The agency claimed it sent multiple reminders for payment, to no avail, and eventually filed an insolvency petition under Section 9 of the IBC in 2019.
Patanjali countered that the contract was complete with the NOC, and its repeated requests for the certificate were ignored. The company also emphasized that the advertisement was never used due to this unresolved issue.
Rulings by NCLT and NCLAT
In May 2023, the NCLT at Allahabad dismissed the insolvency petition, holding that the NOC dispute predated the issuance of the Section 8 notice under the IBC, making it a “pre-existing dispute.” Law & Kenneth Saatchi appealed the decision, arguing that the unpaid balance was evidence of default by Patanjali.

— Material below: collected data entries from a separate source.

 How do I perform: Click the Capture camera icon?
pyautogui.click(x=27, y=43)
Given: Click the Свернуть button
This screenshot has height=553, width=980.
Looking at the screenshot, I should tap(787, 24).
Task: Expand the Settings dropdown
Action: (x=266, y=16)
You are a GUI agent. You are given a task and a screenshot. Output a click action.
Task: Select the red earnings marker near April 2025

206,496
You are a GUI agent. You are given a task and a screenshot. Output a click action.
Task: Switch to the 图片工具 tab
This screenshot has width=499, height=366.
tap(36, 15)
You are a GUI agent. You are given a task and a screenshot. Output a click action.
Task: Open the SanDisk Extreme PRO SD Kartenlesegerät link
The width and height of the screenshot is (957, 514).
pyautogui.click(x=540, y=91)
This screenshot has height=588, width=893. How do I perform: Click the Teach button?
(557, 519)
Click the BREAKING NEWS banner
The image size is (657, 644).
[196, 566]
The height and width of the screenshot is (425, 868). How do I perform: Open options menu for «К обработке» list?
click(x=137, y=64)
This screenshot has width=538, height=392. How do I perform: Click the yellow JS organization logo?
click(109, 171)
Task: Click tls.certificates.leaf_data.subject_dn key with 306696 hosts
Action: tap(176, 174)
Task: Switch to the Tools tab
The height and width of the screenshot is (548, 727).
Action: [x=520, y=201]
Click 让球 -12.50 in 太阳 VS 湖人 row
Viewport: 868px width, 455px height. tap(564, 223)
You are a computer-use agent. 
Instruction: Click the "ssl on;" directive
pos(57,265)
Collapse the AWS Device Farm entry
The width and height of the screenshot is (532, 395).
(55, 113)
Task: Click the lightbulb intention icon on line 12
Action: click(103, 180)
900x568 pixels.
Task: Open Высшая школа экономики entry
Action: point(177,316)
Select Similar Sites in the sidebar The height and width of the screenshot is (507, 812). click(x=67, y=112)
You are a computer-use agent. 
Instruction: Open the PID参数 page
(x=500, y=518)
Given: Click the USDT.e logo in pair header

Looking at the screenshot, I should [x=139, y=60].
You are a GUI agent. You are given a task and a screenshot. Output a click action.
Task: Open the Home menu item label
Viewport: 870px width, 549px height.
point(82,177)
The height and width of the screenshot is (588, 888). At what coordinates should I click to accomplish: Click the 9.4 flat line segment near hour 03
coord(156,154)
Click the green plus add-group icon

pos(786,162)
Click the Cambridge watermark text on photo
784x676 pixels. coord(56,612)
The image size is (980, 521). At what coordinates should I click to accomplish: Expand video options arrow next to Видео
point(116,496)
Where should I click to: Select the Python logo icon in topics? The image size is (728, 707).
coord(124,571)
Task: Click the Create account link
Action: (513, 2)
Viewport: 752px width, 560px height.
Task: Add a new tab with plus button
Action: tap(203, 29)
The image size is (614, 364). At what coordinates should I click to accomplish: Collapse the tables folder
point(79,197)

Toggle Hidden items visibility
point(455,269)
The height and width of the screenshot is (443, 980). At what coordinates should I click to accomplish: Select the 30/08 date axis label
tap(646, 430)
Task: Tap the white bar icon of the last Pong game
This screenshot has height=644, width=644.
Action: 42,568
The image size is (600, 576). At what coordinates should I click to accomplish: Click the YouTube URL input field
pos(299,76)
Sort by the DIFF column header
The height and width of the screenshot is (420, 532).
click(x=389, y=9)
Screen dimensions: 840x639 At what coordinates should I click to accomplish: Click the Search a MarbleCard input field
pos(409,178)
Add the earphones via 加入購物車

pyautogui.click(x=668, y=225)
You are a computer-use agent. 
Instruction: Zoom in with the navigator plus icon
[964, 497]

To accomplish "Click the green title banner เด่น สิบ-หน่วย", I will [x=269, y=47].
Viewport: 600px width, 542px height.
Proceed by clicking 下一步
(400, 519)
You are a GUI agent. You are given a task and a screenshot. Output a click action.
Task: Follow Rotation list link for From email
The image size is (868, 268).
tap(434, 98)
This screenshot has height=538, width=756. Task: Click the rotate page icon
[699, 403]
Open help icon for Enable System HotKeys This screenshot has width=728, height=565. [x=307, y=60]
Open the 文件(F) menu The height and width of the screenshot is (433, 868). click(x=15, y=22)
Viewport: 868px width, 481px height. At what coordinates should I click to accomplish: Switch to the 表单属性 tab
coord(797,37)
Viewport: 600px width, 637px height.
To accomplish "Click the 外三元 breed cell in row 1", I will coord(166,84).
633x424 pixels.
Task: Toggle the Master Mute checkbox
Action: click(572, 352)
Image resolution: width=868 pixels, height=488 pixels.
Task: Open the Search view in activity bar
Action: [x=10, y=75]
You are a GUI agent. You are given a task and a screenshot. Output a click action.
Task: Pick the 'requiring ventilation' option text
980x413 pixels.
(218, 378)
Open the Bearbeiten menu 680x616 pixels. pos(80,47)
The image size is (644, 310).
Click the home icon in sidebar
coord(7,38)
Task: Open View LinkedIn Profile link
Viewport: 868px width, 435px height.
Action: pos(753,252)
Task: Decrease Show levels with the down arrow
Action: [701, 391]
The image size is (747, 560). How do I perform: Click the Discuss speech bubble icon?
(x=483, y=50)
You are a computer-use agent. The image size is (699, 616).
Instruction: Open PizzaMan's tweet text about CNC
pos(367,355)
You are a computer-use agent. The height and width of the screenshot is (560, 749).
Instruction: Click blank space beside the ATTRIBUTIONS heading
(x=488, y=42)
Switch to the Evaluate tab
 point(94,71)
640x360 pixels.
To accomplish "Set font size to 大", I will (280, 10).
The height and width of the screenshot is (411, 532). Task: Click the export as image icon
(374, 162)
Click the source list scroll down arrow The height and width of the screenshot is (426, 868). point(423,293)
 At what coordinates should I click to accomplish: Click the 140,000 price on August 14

The NCLAT agreed with the NCLT’s findings, noting that the correspondence between the parties confirmed the existence of the dispute before the insolvency notice.
The correspondence and dispute regarding the issuance of the NOC is before the issuance of notice under Section 8 of the IBC and thus qualifies to be treated as a ‘pre-existing dispute.’ These are valid grounds for rejection of the application under Section 9 of the IBC,” the NCLAT held.
Key Takeaways
The NCLAT emphasized that the IBC is designed to resolve genuine cases of insolvency and is not a tool for settling contractual disputes. The Tribunal stressed that where a pre-existing dispute exists, the insolvency process cannot be invoked to recover dues.
The appellate body also noted that amendments to the IBC were intended to protect businesses from being dragged into insolvency proceedings when the debt arises out of a contractual disagreement.
Final Outcome
The NCLAT dismissed the appeal filed by Law & Kenneth Saatchi & Saatchi and upheld the NCLT’s ruling, confirming that the insolvency plea was inadmissible due to the pre-existing dispute.
Representation
Law & Kenneth Saatchi & Saatchi: Advocates Anirudh Krishan Gandhi and Anushree Poddar.
Patanjali Paridhan: Advocates Rohit Gandhi and Smita Jain.
The decision reinforces the importance of addressing contractual obligations, such as the issuance of an NOC, before seeking relief under the IBC. It also underscores that the presence of a pre-existing dispute invalidates an insolvency petition, highlighting the legislative framework’s focus on resolving genuine financial distress rather than contractual disagreements.